Bu şehir ayrı bir süslenmiş yılbaşı için, dışarıda ki ağaçlar, evler, süs eşyası satan dükkanlar yiyecek satan kulübeler, sıcak şarap hepsi çok güzel çok keyifliydi. Füssen Füssen şehri, diye tutturmuştum ama şimdi ikisini de gördükten sonra Rothenburg tek kelime ile muhteşem…
İşte geliyor gece bekçisi :)
Rothenburg romantic yolda kalınması en zorunlu şehir bence,  akşam yapılan gece bekçisi turu emsalsiz. Hiç bu kadar mistik bir olayın içinde yer almamıştım.
 
Ama dondurucu soğukta gezinti gerçekten çok zordu ben çok zevk aldığım için soğuğa pek aldırmadım. Ama yol boyunca kocam mızırdanıp durdu L ama yine de sonuna kadar yer aldık. Gece bekçisi turu tam saat 20:00 de ve ücreti 7€ ama pek kimse ücrete kafayı takmadı herkes 10€ verip geçti. (biz para üstümüzü almak için bekledik, utana sıkıla L ) Gece gezintisi de bittiğine göre artık dinlensek çok iyi olacak bugün çok yoğun bir gündü ayaklarım tutmuyor.
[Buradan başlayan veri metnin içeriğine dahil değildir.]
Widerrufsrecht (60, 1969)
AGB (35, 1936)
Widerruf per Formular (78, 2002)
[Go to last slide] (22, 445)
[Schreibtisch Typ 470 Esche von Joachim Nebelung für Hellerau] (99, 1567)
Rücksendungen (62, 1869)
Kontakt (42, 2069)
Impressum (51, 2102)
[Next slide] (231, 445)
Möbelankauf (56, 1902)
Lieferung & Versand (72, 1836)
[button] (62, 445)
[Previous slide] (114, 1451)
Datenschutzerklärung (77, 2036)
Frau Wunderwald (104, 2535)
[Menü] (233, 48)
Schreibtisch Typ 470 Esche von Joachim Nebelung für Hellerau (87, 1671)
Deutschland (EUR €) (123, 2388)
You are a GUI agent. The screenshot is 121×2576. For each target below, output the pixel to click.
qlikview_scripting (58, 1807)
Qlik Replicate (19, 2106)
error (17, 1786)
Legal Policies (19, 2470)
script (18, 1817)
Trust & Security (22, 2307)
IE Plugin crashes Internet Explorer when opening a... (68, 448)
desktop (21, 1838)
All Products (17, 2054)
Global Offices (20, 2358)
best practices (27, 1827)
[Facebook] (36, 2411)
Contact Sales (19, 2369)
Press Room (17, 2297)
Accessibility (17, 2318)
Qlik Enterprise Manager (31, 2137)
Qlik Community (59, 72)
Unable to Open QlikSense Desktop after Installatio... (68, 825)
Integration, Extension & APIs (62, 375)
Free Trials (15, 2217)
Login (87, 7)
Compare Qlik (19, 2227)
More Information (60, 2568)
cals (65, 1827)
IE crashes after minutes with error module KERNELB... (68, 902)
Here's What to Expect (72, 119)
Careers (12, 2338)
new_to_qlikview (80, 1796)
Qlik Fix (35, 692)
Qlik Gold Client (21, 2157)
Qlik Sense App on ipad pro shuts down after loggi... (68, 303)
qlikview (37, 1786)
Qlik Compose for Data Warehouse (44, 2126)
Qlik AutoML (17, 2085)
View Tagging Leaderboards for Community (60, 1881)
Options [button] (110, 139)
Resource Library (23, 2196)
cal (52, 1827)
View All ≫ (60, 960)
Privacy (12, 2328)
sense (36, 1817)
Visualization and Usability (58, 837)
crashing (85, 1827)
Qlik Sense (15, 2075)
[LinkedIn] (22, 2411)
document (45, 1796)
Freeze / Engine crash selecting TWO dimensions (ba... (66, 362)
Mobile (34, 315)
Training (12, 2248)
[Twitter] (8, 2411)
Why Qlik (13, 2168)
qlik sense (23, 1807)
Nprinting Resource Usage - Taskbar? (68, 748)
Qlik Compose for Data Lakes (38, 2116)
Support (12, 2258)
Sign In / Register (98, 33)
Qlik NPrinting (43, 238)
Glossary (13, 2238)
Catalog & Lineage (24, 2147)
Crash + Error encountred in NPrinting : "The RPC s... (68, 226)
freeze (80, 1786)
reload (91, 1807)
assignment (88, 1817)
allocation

ROTHENBURG şehrinin ilginç hikayesi:

Otuz Yıl Savaşları’nın sürdüğü 1631 yılında Katolik General Tilly 50.000 askeri ile şehri kolayca ele geçirmiş. Rivayete göre General Tilly, askerleri ile şehri ele geçirdiğinde, meclis üyeleri kendisine çok büyük bir kapta şarap sunmuşlar. Şehri yakıp kül etmek isteyen Tilly, bu şarabı bir kişinin tek nefeste içmesi durumunda şehre bir zarar vermeyeceğini söylemiş. Belediye başkanı Georg Nusch öne çıkmış ve kalan tüm şarabı tek nefeste içmiş. Bu sayede General Tilly şehri yakmaktan vazgeçmiş.

Bu hikâyeden etkilenen şair Adam Hörber, 1881 yılında bir tiyatro oyunu yazıyor ve günümüzde dahi Meistertrunk (ustaca içim veya usta içici) yıl içinde çeşitli günlerde sahneleniyor.
Şehir, uzun yıllar gelişemeden kalmış. 1803 yılında, Bavyera’ya bağlanmış ve Avrupa’yı etkileyen romantik akım sanatçıları 1880 yılında Rothenburg’u yeniden keşfedip, turizmin buraya gelmesini sağlamışlar.

II. Dünya Savaşı sırasında 31 Mart 1945’te Amerikan ordusu buraya saldırıp çeşitli tahribatlar verirken, şehrin güzelliğini ve tarihsel önemini bilen Amerikan ordusunda görevli John McCloy ağır toplar kullanılmamasını emretmiş. Aynı zamanda Hitler’in “sonuna kadar savaşın” emrini reddedip düşmana ateş açmayan komutanı sayesinde şehir ağır bir saldırıdan kurtulmuş. 1948 yılında John McCloy’a, Rothenburg şehrinin koruyucusu unvanı verilmiş.
Rothenburg ob der Tauber, 11.000 kişilik nüfusu ile küçük bir yer; ama Almanya’nın Würzburg kentinden başlayıp Füssen’de biten “romantik yol”un en güzel durağı olduğundan her mevsim turist görmek mümkün. Şehirde Harry Potter – Ölüm Yadigarları da olmak üzere çeşitli filmler çekilmiş.